## What you should do
Copy out the rows verbatim, starting at the line containing "Add the Subscription Links gadget plus icon" and ending at the line containing "click(x=524, y=174)".

---------------

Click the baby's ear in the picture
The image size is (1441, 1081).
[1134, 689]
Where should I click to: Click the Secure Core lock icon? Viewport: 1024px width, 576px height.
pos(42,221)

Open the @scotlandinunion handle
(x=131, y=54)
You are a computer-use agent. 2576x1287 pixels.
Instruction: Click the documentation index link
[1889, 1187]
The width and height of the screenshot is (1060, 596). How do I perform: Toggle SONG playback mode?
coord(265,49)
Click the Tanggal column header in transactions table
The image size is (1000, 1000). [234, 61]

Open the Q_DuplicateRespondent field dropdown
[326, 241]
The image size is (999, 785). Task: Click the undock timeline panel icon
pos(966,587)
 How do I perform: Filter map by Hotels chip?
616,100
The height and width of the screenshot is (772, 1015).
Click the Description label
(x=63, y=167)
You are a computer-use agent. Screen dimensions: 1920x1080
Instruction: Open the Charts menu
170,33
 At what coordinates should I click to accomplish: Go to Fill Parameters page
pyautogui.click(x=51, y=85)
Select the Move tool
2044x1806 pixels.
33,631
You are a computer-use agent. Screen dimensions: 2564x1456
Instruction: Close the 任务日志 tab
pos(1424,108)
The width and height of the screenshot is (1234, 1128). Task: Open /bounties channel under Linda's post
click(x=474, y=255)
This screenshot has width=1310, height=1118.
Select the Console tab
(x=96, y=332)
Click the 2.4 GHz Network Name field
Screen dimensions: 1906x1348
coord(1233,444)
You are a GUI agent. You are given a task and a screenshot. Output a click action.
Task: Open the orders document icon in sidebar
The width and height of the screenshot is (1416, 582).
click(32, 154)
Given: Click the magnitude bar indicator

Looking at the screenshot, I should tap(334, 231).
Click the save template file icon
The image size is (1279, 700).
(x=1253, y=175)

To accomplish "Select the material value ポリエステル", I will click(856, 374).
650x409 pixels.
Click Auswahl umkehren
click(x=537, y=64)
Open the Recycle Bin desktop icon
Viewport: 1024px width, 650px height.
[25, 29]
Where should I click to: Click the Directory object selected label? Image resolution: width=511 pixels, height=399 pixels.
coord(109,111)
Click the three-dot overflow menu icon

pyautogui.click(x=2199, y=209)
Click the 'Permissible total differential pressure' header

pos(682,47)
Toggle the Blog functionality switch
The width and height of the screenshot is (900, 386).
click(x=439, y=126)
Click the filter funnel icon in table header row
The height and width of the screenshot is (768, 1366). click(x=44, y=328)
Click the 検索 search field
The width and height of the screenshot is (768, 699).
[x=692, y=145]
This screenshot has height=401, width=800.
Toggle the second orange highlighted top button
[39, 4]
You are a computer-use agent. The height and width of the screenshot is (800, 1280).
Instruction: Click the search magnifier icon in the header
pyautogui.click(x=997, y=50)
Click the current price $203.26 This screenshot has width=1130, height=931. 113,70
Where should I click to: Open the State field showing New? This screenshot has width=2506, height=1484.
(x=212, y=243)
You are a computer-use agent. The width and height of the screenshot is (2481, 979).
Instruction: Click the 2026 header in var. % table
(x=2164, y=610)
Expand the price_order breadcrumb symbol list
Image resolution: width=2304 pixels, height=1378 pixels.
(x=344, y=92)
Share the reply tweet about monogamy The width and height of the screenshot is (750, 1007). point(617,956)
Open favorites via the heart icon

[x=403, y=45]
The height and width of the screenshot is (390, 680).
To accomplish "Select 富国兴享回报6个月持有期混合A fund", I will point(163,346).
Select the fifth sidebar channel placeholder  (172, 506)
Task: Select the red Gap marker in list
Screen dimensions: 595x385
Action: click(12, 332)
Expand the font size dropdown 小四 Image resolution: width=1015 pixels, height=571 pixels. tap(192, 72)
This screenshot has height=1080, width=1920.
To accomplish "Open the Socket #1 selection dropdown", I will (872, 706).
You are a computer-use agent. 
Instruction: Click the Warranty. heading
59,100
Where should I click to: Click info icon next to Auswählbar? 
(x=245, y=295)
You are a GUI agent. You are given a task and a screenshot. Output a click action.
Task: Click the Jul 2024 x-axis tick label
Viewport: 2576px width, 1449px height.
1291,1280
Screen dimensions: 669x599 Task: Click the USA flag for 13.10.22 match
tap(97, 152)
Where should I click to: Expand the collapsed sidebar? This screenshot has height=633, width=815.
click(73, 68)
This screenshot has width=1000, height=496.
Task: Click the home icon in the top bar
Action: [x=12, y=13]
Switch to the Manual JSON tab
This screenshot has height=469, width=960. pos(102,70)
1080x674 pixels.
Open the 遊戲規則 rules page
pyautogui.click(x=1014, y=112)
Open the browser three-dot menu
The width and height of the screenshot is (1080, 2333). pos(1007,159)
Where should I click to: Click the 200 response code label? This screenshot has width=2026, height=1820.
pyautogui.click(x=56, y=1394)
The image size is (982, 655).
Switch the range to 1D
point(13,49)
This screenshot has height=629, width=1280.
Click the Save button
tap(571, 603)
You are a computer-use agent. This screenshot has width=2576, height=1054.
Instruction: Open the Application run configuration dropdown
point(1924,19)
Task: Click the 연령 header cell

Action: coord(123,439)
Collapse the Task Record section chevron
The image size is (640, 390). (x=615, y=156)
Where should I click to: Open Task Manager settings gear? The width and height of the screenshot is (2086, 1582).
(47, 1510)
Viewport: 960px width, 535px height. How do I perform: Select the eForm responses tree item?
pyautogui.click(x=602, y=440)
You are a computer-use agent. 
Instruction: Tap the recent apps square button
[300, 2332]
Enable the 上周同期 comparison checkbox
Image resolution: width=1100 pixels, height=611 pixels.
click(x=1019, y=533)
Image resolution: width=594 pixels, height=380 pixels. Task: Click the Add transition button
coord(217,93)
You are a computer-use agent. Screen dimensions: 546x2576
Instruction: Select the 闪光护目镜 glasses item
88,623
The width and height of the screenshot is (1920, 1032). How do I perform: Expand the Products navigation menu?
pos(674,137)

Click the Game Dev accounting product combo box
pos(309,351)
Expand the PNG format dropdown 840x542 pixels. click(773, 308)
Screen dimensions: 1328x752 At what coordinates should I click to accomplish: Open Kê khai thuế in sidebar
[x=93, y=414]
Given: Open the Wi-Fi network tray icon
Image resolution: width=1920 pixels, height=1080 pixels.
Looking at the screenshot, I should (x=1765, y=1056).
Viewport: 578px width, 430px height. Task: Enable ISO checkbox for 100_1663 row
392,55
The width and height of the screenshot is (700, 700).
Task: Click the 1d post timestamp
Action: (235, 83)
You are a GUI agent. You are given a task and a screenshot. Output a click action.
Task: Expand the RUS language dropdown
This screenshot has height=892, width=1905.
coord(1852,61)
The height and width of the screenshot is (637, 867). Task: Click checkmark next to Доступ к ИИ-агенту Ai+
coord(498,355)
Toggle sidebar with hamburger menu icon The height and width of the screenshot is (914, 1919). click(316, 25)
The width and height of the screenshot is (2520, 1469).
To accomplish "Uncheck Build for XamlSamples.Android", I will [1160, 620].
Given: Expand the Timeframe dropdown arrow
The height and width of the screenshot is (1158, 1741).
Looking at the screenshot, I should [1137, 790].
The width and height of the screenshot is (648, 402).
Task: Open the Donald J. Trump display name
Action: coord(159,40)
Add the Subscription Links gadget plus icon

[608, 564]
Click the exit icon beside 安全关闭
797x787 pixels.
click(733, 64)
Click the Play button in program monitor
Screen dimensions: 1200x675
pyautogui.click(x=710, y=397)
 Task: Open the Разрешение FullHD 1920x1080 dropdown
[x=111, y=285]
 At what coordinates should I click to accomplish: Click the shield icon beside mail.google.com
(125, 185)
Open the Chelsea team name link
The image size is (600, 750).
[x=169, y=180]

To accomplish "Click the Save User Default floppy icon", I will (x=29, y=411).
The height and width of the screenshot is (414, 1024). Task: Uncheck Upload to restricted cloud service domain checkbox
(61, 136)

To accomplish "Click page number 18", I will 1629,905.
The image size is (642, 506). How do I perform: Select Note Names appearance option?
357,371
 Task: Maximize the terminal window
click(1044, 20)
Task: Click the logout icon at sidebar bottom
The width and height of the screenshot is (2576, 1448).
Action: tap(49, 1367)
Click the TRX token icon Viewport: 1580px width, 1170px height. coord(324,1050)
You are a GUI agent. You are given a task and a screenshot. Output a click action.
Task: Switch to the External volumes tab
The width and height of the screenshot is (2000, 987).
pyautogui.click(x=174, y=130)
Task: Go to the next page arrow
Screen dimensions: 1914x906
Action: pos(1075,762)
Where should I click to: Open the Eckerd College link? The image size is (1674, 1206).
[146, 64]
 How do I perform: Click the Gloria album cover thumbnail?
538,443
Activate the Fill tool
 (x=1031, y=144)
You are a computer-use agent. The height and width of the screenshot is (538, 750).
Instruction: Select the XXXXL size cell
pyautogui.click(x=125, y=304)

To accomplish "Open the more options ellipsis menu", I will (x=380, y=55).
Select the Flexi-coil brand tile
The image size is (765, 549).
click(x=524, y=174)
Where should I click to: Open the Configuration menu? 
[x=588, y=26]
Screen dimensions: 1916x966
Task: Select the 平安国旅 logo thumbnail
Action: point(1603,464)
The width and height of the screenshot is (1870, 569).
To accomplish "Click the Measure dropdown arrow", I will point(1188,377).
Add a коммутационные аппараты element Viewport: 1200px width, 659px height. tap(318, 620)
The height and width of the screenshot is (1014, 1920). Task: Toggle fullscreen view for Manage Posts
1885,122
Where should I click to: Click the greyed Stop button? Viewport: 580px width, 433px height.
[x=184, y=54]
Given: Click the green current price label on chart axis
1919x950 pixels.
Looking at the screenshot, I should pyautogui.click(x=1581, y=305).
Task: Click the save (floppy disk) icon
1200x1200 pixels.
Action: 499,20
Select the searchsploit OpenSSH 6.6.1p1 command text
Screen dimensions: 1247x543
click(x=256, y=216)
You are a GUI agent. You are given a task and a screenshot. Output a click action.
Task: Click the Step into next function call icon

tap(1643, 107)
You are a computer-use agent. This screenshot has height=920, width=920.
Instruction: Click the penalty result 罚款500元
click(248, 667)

---------------

## Written response
Add the Subscription Links gadget plus icon

[608, 564]
Click the exit icon beside 安全关闭
797x787 pixels.
click(733, 64)
Click the Play button in program monitor
Screen dimensions: 1200x675
pyautogui.click(x=710, y=397)
 Task: Open the Разрешение FullHD 1920x1080 dropdown
[x=111, y=285]
 At what coordinates should I click to accomplish: Click the shield icon beside mail.google.com
(125, 185)
Open the Chelsea team name link
The image size is (600, 750).
[x=169, y=180]

To accomplish "Click the Save User Default floppy icon", I will (x=29, y=411).
The height and width of the screenshot is (414, 1024). Task: Uncheck Upload to restricted cloud service domain checkbox
(61, 136)

To accomplish "Click page number 18", I will 1629,905.
The image size is (642, 506). How do I perform: Select Note Names appearance option?
357,371
 Task: Maximize the terminal window
click(1044, 20)
Task: Click the logout icon at sidebar bottom
The width and height of the screenshot is (2576, 1448).
Action: tap(49, 1367)
Click the TRX token icon Viewport: 1580px width, 1170px height. coord(324,1050)
You are a GUI agent. You are given a task and a screenshot. Output a click action.
Task: Switch to the External volumes tab
The width and height of the screenshot is (2000, 987).
pyautogui.click(x=174, y=130)
Task: Go to the next page arrow
Screen dimensions: 1914x906
Action: pos(1075,762)
Where should I click to: Open the Eckerd College link? The image size is (1674, 1206).
[146, 64]
 How do I perform: Click the Gloria album cover thumbnail?
538,443
Activate the Fill tool
 (x=1031, y=144)
You are a computer-use agent. The height and width of the screenshot is (538, 750).
Instruction: Select the XXXXL size cell
pyautogui.click(x=125, y=304)

To accomplish "Open the more options ellipsis menu", I will (x=380, y=55).
Select the Flexi-coil brand tile
The image size is (765, 549).
click(x=524, y=174)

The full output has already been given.